Everything from the line holding "This screenshot has height=486, width=677." through the last line of the data, and nothing else, should be retyped exactly, with no pictures.
*** Opening of DATA ***
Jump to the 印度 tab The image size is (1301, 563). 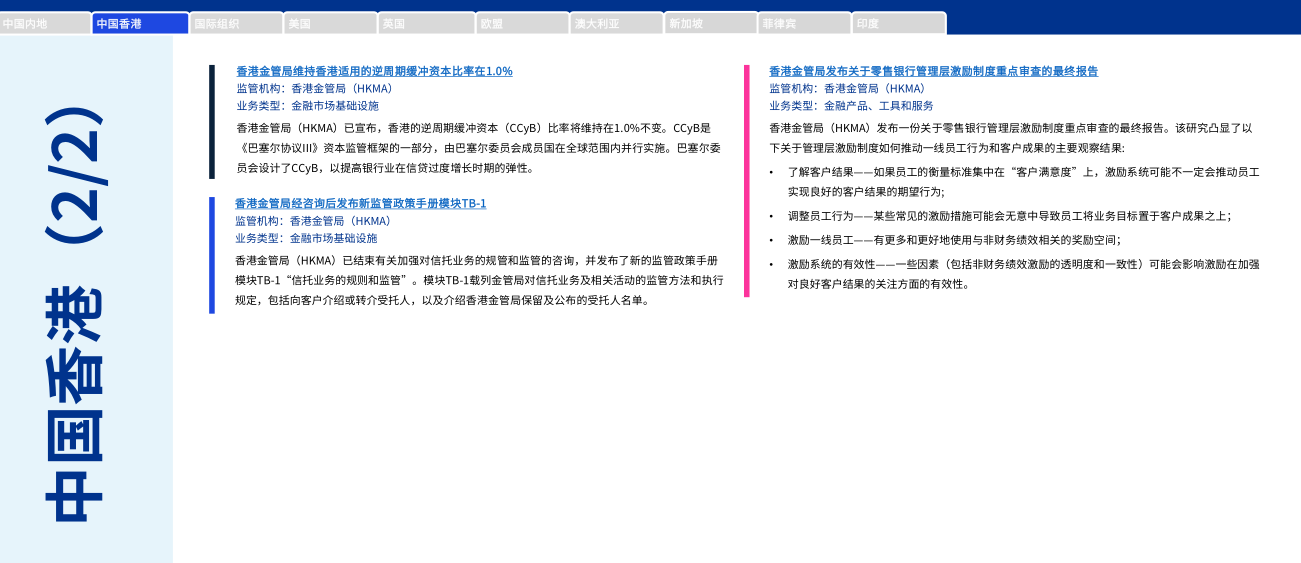pyautogui.click(x=898, y=23)
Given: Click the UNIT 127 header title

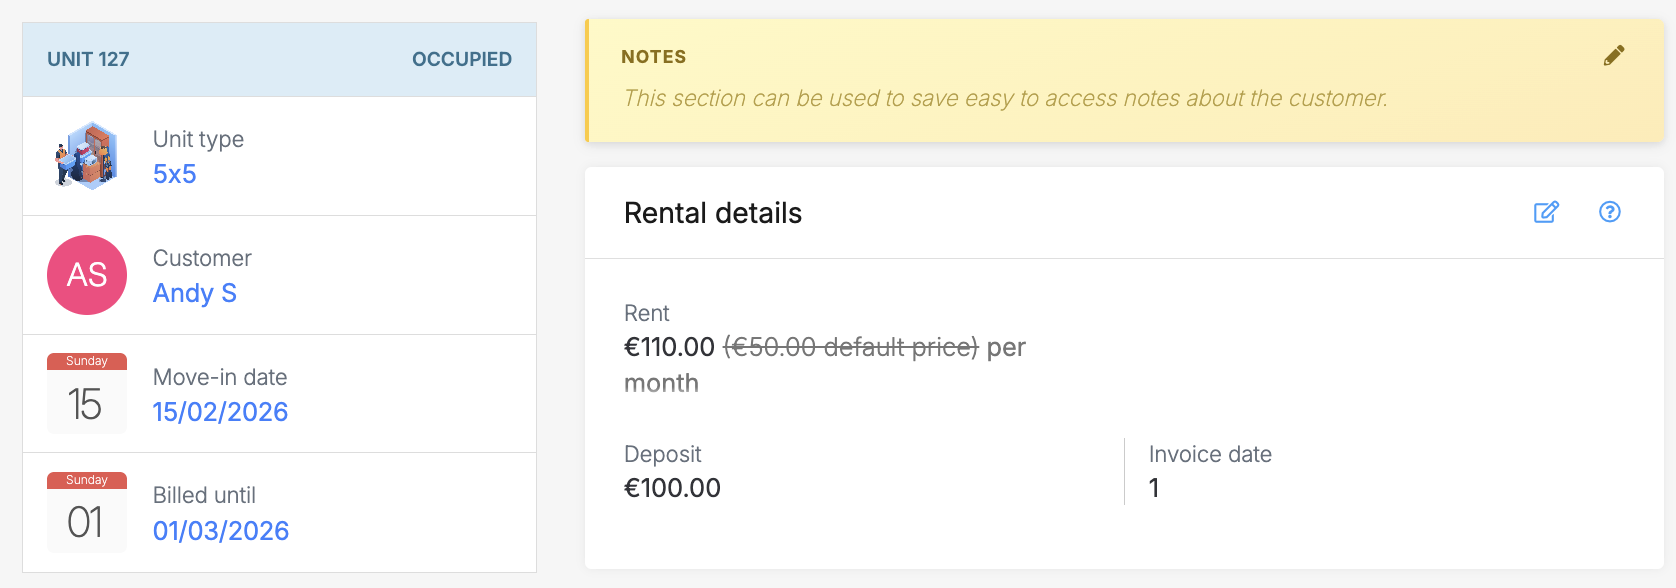Looking at the screenshot, I should 88,59.
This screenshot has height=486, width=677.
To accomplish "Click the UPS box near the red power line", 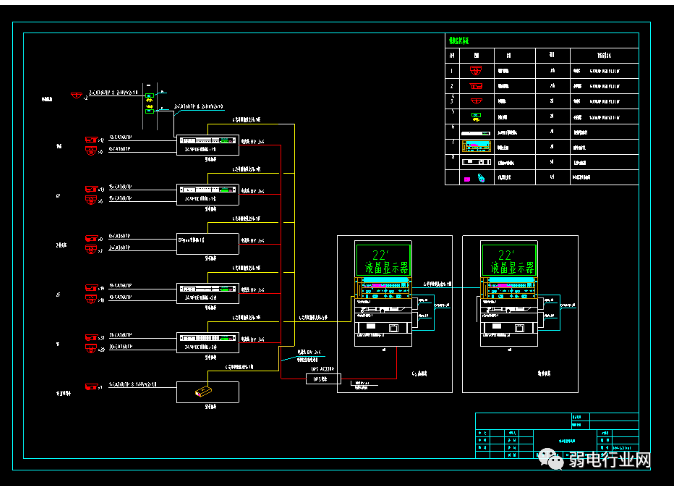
*** Close of DATA ***
- [ANSWER SPACE]
This screenshot has height=486, width=677.
To accomplish "Click the UPS box near the red power line", 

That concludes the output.